WHAT IS EXPECTED: Repeat the whole listing below, word for word.

EXTRACTED ENTRIES:

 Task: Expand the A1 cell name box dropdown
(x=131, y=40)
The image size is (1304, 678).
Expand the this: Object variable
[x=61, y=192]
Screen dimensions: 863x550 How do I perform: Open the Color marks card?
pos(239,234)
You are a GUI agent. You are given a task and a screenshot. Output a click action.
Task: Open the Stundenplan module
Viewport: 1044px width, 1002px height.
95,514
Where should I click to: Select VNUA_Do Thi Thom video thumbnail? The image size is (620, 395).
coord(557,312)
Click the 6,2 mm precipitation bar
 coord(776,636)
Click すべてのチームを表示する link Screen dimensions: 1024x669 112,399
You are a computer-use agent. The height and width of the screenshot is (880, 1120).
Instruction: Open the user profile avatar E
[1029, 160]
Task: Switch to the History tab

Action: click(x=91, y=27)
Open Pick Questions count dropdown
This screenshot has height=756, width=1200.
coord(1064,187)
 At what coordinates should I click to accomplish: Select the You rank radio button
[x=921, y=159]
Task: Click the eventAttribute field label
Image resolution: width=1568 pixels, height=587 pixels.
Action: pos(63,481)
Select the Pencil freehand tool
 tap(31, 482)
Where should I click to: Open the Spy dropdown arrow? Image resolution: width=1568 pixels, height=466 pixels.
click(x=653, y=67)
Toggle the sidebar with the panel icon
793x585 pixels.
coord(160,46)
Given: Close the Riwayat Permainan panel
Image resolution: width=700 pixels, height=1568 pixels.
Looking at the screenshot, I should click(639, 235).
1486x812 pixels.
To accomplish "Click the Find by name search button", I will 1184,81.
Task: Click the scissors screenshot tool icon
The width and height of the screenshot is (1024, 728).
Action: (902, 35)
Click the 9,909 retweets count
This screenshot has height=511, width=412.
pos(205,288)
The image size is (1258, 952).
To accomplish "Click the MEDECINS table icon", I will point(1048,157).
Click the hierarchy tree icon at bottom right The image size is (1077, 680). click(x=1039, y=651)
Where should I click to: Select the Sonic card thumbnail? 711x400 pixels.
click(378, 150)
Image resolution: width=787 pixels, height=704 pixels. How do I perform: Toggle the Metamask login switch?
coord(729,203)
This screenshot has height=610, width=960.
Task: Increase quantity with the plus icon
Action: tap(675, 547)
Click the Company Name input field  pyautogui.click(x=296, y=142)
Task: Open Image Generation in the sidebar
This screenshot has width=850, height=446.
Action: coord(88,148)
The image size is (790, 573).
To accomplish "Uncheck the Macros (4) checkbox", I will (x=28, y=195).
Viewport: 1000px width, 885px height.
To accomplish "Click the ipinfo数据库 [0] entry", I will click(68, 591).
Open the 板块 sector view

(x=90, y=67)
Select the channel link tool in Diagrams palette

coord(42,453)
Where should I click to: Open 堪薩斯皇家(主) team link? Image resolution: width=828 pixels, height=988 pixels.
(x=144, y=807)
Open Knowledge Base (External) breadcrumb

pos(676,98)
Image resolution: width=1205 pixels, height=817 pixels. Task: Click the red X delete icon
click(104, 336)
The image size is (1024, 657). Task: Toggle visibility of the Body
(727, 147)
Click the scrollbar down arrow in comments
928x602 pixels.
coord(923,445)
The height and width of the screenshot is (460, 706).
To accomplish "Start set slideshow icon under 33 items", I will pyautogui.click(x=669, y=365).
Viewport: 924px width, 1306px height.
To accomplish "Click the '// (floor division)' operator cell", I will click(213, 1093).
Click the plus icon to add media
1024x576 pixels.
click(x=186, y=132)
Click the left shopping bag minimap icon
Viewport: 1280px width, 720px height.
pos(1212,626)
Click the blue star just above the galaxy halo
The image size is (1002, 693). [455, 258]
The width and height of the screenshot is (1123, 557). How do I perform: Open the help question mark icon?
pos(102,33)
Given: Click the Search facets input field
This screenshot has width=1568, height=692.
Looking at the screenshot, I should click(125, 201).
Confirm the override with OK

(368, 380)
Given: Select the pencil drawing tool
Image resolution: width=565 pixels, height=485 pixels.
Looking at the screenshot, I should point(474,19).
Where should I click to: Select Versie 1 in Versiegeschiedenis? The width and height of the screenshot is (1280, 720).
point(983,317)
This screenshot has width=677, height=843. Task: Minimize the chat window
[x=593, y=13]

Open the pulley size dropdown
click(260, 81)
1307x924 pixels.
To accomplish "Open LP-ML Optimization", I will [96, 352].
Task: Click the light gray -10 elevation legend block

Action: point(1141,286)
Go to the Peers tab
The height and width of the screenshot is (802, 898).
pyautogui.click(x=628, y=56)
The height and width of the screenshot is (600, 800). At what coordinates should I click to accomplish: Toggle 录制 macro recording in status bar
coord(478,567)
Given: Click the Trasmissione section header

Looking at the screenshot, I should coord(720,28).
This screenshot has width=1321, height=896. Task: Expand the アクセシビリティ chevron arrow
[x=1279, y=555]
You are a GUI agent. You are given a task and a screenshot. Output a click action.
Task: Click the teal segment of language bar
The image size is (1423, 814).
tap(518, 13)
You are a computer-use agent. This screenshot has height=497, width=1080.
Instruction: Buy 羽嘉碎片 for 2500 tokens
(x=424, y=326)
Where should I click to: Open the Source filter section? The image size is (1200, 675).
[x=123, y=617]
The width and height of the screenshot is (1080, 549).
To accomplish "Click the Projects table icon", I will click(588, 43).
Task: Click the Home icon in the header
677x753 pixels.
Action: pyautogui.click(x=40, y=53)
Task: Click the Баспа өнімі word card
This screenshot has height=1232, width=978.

ANSWER SPACE:
 Task: Expand the A1 cell name box dropdown
(x=131, y=40)
The image size is (1304, 678).
Expand the this: Object variable
[x=61, y=192]
Screen dimensions: 863x550 How do I perform: Open the Color marks card?
pos(239,234)
You are a GUI agent. You are given a task and a screenshot. Output a click action.
Task: Open the Stundenplan module
Viewport: 1044px width, 1002px height.
95,514
Where should I click to: Select VNUA_Do Thi Thom video thumbnail? The image size is (620, 395).
coord(557,312)
Click the 6,2 mm precipitation bar
 coord(776,636)
Click すべてのチームを表示する link Screen dimensions: 1024x669 112,399
You are a computer-use agent. The height and width of the screenshot is (880, 1120).
Instruction: Open the user profile avatar E
[1029, 160]
Task: Switch to the History tab

Action: click(x=91, y=27)
Open Pick Questions count dropdown
This screenshot has height=756, width=1200.
coord(1064,187)
 At what coordinates should I click to accomplish: Select the You rank radio button
[x=921, y=159]
Task: Click the eventAttribute field label
Image resolution: width=1568 pixels, height=587 pixels.
Action: pos(63,481)
Select the Pencil freehand tool
 tap(31, 482)
Where should I click to: Open the Spy dropdown arrow? Image resolution: width=1568 pixels, height=466 pixels.
click(x=653, y=67)
Toggle the sidebar with the panel icon
793x585 pixels.
coord(160,46)
Given: Close the Riwayat Permainan panel
Image resolution: width=700 pixels, height=1568 pixels.
Looking at the screenshot, I should click(639, 235).
1486x812 pixels.
To accomplish "Click the Find by name search button", I will 1184,81.
Task: Click the scissors screenshot tool icon
The width and height of the screenshot is (1024, 728).
Action: (902, 35)
Click the 9,909 retweets count
This screenshot has height=511, width=412.
pos(205,288)
The image size is (1258, 952).
To accomplish "Click the MEDECINS table icon", I will point(1048,157).
Click the hierarchy tree icon at bottom right The image size is (1077, 680). click(x=1039, y=651)
Where should I click to: Select the Sonic card thumbnail? 711x400 pixels.
click(378, 150)
Image resolution: width=787 pixels, height=704 pixels. How do I perform: Toggle the Metamask login switch?
coord(729,203)
This screenshot has height=610, width=960.
Task: Increase quantity with the plus icon
Action: tap(675, 547)
Click the Company Name input field  pyautogui.click(x=296, y=142)
Task: Open Image Generation in the sidebar
This screenshot has width=850, height=446.
Action: coord(88,148)
The image size is (790, 573).
To accomplish "Uncheck the Macros (4) checkbox", I will (x=28, y=195).
Viewport: 1000px width, 885px height.
To accomplish "Click the ipinfo数据库 [0] entry", I will click(68, 591).
Open the 板块 sector view

(x=90, y=67)
Select the channel link tool in Diagrams palette

coord(42,453)
Where should I click to: Open 堪薩斯皇家(主) team link? Image resolution: width=828 pixels, height=988 pixels.
(x=144, y=807)
Open Knowledge Base (External) breadcrumb

pos(676,98)
Image resolution: width=1205 pixels, height=817 pixels. Task: Click the red X delete icon
click(104, 336)
The image size is (1024, 657). Task: Toggle visibility of the Body
(727, 147)
Click the scrollbar down arrow in comments
928x602 pixels.
coord(923,445)
The height and width of the screenshot is (460, 706).
To accomplish "Start set slideshow icon under 33 items", I will pyautogui.click(x=669, y=365).
Viewport: 924px width, 1306px height.
To accomplish "Click the '// (floor division)' operator cell", I will click(213, 1093).
Click the plus icon to add media
1024x576 pixels.
click(x=186, y=132)
Click the left shopping bag minimap icon
Viewport: 1280px width, 720px height.
pos(1212,626)
Click the blue star just above the galaxy halo
The image size is (1002, 693). [455, 258]
The width and height of the screenshot is (1123, 557). How do I perform: Open the help question mark icon?
pos(102,33)
Given: Click the Search facets input field
This screenshot has width=1568, height=692.
Looking at the screenshot, I should click(125, 201).
Confirm the override with OK

(368, 380)
Given: Select the pencil drawing tool
Image resolution: width=565 pixels, height=485 pixels.
Looking at the screenshot, I should point(474,19).
Where should I click to: Select Versie 1 in Versiegeschiedenis? The width and height of the screenshot is (1280, 720).
point(983,317)
This screenshot has width=677, height=843. Task: Minimize the chat window
[x=593, y=13]

Open the pulley size dropdown
click(260, 81)
1307x924 pixels.
To accomplish "Open LP-ML Optimization", I will [96, 352].
Task: Click the light gray -10 elevation legend block

Action: point(1141,286)
Go to the Peers tab
The height and width of the screenshot is (802, 898).
pyautogui.click(x=628, y=56)
The height and width of the screenshot is (600, 800). At what coordinates should I click to accomplish: Toggle 录制 macro recording in status bar
coord(478,567)
Given: Click the Trasmissione section header

Looking at the screenshot, I should coord(720,28).
This screenshot has width=1321, height=896. Task: Expand the アクセシビリティ chevron arrow
[x=1279, y=555]
You are a GUI agent. You are given a task and a screenshot. Output a click action.
Task: Click the teal segment of language bar
The image size is (1423, 814).
tap(518, 13)
You are a computer-use agent. This screenshot has height=497, width=1080.
Instruction: Buy 羽嘉碎片 for 2500 tokens
(x=424, y=326)
Where should I click to: Open the Source filter section? The image size is (1200, 675).
[x=123, y=617]
The width and height of the screenshot is (1080, 549).
To accomplish "Click the Projects table icon", I will click(588, 43).
Task: Click the Home icon in the header
677x753 pixels.
Action: pyautogui.click(x=40, y=53)
Task: Click the Баспа өнімі word card
This screenshot has height=1232, width=978.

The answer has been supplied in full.